One of the earliest digital video companies, Machinima, is ceasing operations and laying off most of its staff.
Machinima first started producing videos for the web in 2000, using video games as a platform to create a new IP. It sold to Warner Bros. in 2016, and when AT&T acquired Time Warner last year, the company shifted to AT&T’s Otter Media unit.
In a statement to Deadline, a spokesperson said “a select number of Machinima employees remain with the company, which is now actively providing services to supercharge the combined portfolio of Otter Media.”
“Machinima has ceased its remaining operations, which includes layoffs,” the statement continued. “[Machinima GM] Russell Arons remains with Machinima, and is assisting with transitional activities as she explores new opportunities.”

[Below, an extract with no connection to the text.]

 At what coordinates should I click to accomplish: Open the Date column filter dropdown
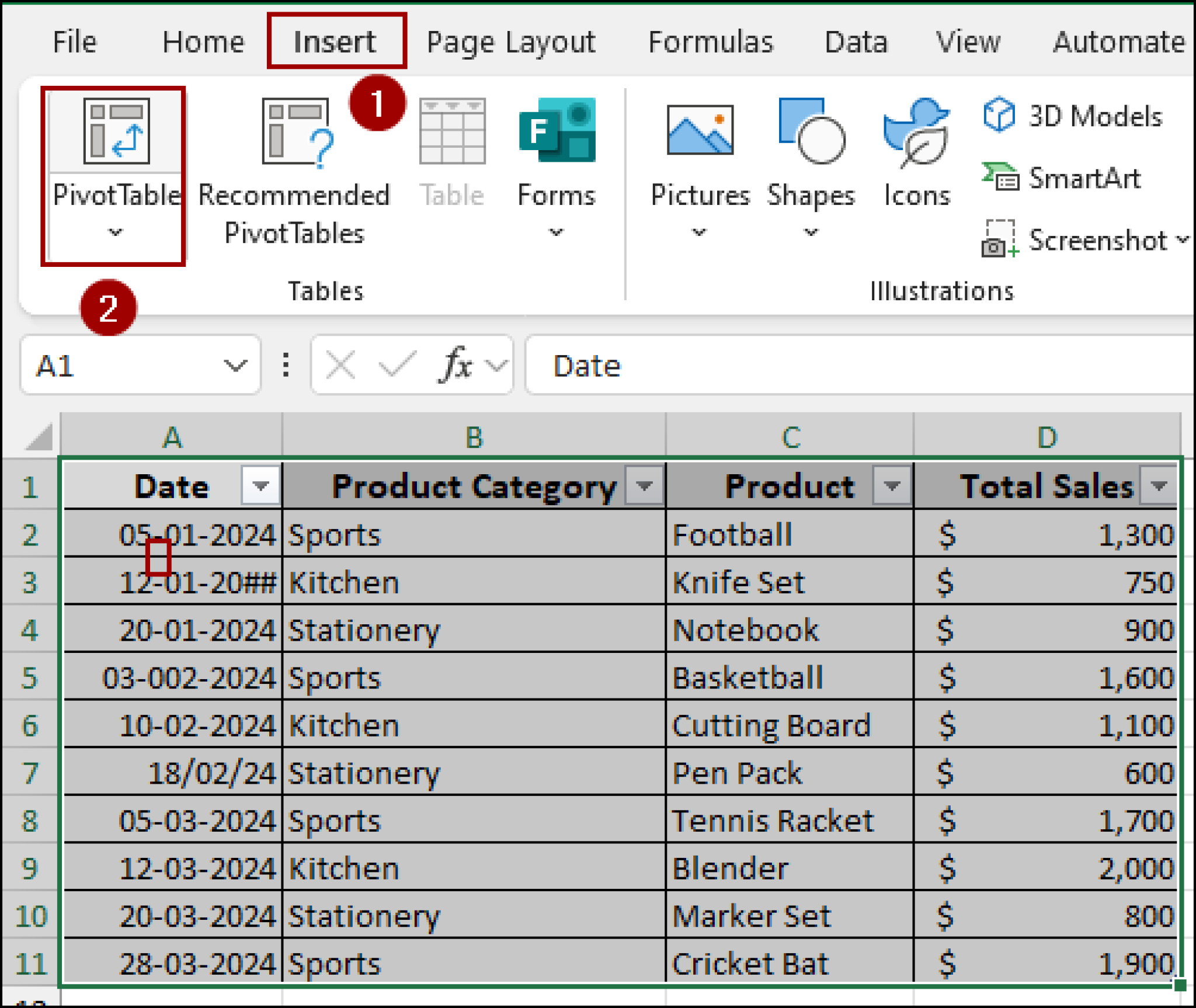click(261, 486)
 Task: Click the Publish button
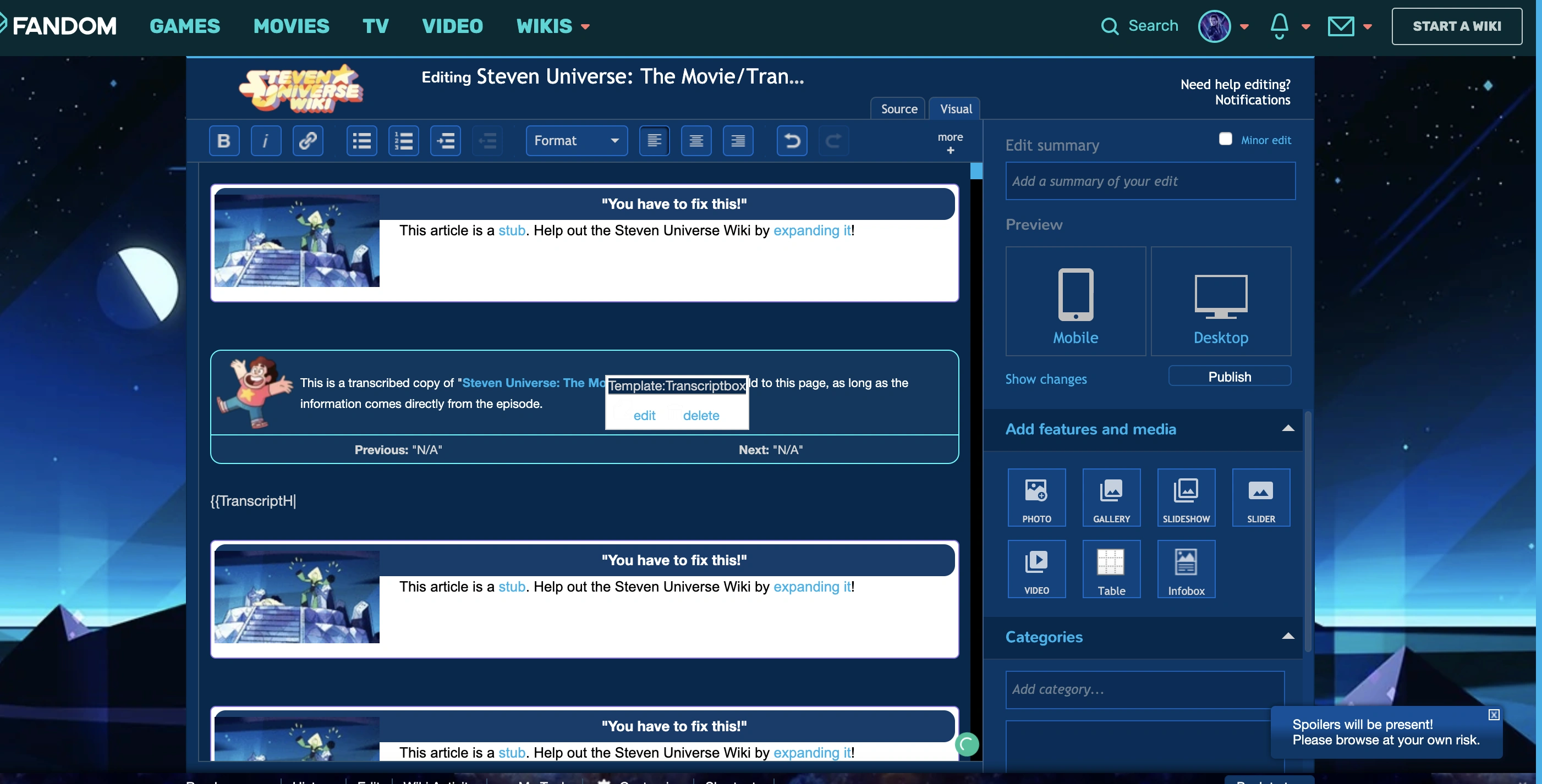(x=1229, y=376)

Numerous reports said that 81 Machinima employees will be laid off with the shutdown.
Rumors about Machinima’s future have been floating around for weeks, after almost all of the company’s content, spanning more than a decade, was pulled from YouTube. AT&T and Otter Media have been consolidating their digital video offerings, shuttering smaller streaming services and merging others.
WarnerMedia shut down FilmStruck, DramaFever and SuperDeluxe last year, while Otter Media laid off around 10% of its staff in December as a result of a restructuring.
Still, Machinima, which started producing online videos five years before YouTube even launched, marks one of the most significant shutdowns yet.